Aller au désert, c’est
découvrir cette vérité essentielle que Dieu souhaite nous murmurer à
l’oreille : notre identité la plus plénière, c’est Lui seul qui peut nous
la donner !
Oui, Frères et Sœurs, oser le
dénuement du désert, c’est découvrir qu’au-delà des masques, des personnages,
de tous les oripeaux que nous endossons,
nous sommes des filles et des fils de Dieu !
En nous conviant à la
solitude volontairement choisie du désert, le Carême veut tout simplement nous
mener vers notre identité véritable, celle que nous découvrirons au matin de
Pâques :
Nous sommes malgré
l’épaisseur drue de nos vies souvent bouleversées, malgré toutes nos
pesanteurs, appelé à la grâce de la résurrection, c’est à dire à la sortie de
tous les « tombeaux » - ces « tentations » évoquées dans
notre évangile - qui nous empêchent de
devenir qui nous avons à être selon le désir de Dieu…

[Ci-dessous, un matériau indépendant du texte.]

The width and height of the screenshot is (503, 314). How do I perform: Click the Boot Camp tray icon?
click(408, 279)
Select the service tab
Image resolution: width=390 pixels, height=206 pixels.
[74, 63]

Alors essayons de trouver,
pendant ces quelques 40 jours qui nous séparent de Pâques des temps de vraie
solitude pour nous confronter à nous-même et redécouvrir, comme les pèlerins
d’Emmaüs, que Dieu marche à nos côtés.
Quelques heures dans un
monastère, une simple marche en forêt, un moment d’arrêt chez soi dans le
secret de sa chambre…
Si nous cherchons bien, nous
saurons trouver le « désert » qui nous convient.
Le désert, c’est aussi le lieu du Silence.
Nous vivons la plupart du
temps, et de plus en plus, dans un monde de bruit. Ce bruit nous dérange autant
qu’il nous arrange !
Jamais l’homme n’a autant
disposé de moyens techniques pour se saouler de bruit, pour littéralement, se
« zapper » lui-même, pour museler, faire taire ses questions
intérieures sous des tonnes de décibels et des kilomètres d’images…
A quel moment, en effet,
notre vie « moderne » nous laisse-t-elle le temps de faire
véritablement silence ?
Il a fallu 40 jours au
prophète Elie pour découvrir que Dieu lui parlait, non pas de façons
tonitruantes, mais dans le souffle d’une brise légère nous dit la Bible, une « voix
de fin silence », comme le traduit le philosophe Emmanuel Lévinas.
Le « désert » que
nous propose le Carême est donc aussi une école de silence car c’est dans le
silence que Dieu nous parle et se révèle.
Et si, pour réentendre la
douce musique de Dieu, nous avions, toutes et tous, à nous mettre à la diète
des bruits de tous ordres qui envahissent notre quotidien et qui finissent,
sans que nous nous en rendions bien comptes, par nous étouffer l’âme ?
« Se taire, disait Madeleine
Delbrêl, ce n’est pas ne rien dire, c’est mettre toutes les puissances de son
âme à écouter… »
Alors trouvons, frères et
sœurs, pendant ces 40 jours, des moments de vrai silence où nous pourrons dire,
comme le jeune Samuel, « Parles, Seigneur, ton serviteur
écoute » !
Le désert, c’est enfin le lieu de la soif et de la
faim.
Et lorsque la Bible évoque la
soif et la faim, nous pouvons immédiatement traduire par « désir ».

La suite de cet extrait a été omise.